Metadata and the Intrusive State 66
An anonymous reader writes with an excerpt from an intriguing article at TechDirt about the sometimes very low-tech methods of the East German Stasi. They may have been using more pencils than computers, but they were gathering information on their targets using the same kind of metadata whose significance the U.S. government has lately been downplaying: "They amassed dossiers on about one quarter of the population of the country during the Communist regime. But their spycraft — while incredibly invasive — was also technologically primitive by today's standards. While researching my book Dragnet Nation, I obtained the above hand drawn social network graph and other files from the Stasi Archive in Berlin, where German citizens can see files kept about them and media can access some files, with the names of the people who were monitored removed.
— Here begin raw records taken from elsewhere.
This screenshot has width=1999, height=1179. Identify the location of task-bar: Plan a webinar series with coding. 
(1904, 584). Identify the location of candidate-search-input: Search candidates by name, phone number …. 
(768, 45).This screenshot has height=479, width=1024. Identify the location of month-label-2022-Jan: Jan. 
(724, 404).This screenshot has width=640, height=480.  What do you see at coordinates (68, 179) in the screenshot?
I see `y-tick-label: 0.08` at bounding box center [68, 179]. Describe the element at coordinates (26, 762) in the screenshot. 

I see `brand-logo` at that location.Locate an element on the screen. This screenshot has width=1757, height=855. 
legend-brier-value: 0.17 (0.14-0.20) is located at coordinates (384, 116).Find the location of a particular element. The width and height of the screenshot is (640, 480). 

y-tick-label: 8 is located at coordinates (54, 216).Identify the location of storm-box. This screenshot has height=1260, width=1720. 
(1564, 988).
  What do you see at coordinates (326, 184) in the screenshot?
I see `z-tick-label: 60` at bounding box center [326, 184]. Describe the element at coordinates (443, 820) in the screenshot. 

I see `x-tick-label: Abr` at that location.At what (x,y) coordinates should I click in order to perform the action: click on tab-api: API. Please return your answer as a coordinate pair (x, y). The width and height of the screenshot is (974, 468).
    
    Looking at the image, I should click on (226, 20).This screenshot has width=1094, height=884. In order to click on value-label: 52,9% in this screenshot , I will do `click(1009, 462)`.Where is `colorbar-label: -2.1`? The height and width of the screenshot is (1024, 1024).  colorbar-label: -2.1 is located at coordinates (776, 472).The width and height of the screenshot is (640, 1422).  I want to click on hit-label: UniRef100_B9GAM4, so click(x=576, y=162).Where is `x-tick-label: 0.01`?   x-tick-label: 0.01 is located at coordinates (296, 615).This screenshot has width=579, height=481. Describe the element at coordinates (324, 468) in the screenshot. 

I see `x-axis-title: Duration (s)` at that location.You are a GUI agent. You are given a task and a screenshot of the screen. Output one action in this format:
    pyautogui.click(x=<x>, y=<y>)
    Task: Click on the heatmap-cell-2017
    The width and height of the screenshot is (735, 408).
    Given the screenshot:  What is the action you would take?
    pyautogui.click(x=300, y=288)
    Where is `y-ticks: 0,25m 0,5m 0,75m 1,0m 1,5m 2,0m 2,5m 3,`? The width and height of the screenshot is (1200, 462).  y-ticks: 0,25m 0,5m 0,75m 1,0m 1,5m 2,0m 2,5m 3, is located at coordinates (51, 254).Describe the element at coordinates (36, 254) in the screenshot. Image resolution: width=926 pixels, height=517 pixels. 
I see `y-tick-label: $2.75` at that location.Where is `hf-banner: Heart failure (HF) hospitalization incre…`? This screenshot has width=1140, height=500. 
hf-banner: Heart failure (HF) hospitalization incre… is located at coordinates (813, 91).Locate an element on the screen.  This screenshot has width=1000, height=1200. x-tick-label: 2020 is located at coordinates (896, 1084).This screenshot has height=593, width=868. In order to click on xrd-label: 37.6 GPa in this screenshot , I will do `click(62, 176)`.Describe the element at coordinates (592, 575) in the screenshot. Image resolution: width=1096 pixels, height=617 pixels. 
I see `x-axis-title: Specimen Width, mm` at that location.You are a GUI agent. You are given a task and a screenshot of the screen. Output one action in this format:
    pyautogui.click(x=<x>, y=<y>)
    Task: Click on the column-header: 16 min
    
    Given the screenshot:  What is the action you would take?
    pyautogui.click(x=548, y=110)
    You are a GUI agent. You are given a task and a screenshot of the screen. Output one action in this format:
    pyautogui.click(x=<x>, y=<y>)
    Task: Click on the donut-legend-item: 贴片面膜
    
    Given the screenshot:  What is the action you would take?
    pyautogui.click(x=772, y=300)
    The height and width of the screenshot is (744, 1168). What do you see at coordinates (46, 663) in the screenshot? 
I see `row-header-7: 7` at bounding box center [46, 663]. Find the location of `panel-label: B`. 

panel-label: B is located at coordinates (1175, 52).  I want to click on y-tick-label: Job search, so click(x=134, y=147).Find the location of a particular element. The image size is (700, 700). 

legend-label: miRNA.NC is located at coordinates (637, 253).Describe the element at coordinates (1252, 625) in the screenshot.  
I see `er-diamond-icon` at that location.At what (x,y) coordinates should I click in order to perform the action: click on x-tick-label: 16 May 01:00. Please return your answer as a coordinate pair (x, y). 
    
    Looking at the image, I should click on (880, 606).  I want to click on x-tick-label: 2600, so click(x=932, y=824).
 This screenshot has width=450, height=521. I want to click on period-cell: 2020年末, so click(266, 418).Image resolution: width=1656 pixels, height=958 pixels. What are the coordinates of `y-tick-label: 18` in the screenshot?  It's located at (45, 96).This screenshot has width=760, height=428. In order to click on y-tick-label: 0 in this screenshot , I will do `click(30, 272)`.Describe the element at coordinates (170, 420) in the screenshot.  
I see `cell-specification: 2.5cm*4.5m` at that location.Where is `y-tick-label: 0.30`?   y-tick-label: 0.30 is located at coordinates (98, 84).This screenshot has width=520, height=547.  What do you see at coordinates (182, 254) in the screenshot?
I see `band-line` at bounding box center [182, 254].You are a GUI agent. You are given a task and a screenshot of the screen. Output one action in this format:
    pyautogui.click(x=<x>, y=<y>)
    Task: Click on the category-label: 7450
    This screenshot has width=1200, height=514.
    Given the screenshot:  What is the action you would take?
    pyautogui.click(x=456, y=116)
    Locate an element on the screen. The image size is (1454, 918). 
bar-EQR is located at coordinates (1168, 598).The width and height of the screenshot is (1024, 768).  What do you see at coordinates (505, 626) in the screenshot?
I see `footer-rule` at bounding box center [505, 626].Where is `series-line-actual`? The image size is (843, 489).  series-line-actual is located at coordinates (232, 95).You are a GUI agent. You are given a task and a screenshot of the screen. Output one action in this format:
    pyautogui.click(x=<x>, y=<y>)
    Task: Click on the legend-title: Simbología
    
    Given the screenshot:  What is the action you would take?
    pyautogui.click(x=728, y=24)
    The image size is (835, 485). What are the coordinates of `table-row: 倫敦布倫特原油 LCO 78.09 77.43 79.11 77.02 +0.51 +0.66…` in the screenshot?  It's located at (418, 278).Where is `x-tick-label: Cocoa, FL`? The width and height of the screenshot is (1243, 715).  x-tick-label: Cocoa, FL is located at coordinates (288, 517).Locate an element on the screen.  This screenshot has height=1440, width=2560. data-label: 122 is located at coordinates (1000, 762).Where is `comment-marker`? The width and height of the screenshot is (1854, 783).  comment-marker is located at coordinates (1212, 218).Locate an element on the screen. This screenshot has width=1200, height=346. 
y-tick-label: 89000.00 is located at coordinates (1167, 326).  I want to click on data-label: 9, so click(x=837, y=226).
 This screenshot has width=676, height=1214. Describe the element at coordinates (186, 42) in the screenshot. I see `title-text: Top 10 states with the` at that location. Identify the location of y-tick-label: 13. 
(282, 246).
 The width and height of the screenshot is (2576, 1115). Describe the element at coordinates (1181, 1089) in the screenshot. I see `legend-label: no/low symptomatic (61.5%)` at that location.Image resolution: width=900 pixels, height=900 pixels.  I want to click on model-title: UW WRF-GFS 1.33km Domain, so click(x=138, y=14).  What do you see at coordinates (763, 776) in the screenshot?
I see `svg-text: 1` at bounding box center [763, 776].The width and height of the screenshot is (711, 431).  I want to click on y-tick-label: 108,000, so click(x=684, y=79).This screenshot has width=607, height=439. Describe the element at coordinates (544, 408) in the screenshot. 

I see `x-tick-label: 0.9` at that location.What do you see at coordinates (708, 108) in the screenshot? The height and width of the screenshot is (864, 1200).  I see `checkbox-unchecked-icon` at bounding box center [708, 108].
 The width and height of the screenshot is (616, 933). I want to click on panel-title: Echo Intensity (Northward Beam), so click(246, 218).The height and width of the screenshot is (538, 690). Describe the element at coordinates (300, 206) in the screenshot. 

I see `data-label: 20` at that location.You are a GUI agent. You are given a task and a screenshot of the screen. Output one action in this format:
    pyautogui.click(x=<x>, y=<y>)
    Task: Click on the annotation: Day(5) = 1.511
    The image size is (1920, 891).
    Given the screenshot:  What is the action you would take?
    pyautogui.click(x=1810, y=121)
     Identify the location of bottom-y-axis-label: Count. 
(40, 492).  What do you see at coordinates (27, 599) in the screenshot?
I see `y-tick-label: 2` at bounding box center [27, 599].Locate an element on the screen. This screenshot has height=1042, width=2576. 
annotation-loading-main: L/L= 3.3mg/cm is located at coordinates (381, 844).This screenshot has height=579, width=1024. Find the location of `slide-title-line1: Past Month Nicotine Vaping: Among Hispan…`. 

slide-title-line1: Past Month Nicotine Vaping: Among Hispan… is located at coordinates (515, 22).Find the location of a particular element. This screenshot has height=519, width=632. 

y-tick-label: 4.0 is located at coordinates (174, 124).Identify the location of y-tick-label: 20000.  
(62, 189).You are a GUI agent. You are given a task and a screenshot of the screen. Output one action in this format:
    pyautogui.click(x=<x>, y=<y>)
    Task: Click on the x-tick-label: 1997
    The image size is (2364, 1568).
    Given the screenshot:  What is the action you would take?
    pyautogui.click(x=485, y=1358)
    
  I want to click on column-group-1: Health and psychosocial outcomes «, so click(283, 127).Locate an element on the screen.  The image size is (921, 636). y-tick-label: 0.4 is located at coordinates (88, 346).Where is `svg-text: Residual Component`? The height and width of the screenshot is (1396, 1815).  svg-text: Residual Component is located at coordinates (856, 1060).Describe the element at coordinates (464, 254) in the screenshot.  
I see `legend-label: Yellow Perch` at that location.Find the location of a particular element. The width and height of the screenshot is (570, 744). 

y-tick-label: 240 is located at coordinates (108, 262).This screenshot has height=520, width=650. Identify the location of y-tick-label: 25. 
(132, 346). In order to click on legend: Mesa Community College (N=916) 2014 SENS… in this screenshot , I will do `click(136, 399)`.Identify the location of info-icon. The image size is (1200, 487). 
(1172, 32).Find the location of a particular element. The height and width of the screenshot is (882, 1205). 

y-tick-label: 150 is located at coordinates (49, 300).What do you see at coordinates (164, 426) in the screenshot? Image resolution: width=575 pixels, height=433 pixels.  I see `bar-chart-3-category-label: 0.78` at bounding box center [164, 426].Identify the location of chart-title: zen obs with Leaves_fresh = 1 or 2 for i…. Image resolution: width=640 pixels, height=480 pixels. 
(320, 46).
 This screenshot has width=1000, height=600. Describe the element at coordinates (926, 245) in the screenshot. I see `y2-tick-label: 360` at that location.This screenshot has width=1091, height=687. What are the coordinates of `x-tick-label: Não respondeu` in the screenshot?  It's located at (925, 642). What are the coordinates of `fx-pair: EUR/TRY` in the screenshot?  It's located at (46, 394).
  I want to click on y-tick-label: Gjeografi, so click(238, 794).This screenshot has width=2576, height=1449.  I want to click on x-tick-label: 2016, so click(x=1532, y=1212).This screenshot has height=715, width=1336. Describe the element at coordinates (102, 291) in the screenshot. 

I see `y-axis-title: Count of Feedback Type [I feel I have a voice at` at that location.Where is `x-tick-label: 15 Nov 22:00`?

The graphic shows forty-six connections, linking a target to various people (an 'aunt,' 'Operational Case Jentzsch,' presumably Bernd Jentzsch, an East German poet who defected to the West in 1976), places ('church'), and meetings ('by post, by phone, meeting in Hungary')."
Great movie on the subject (Score:4, Interesting)
There is a great movie that came out in 2006 called "The Lives of Others" that provides an account of the practices of the Stasi. It may not have been completely accurate, but its nevertheless a good insight into what it was like and a great movie overall.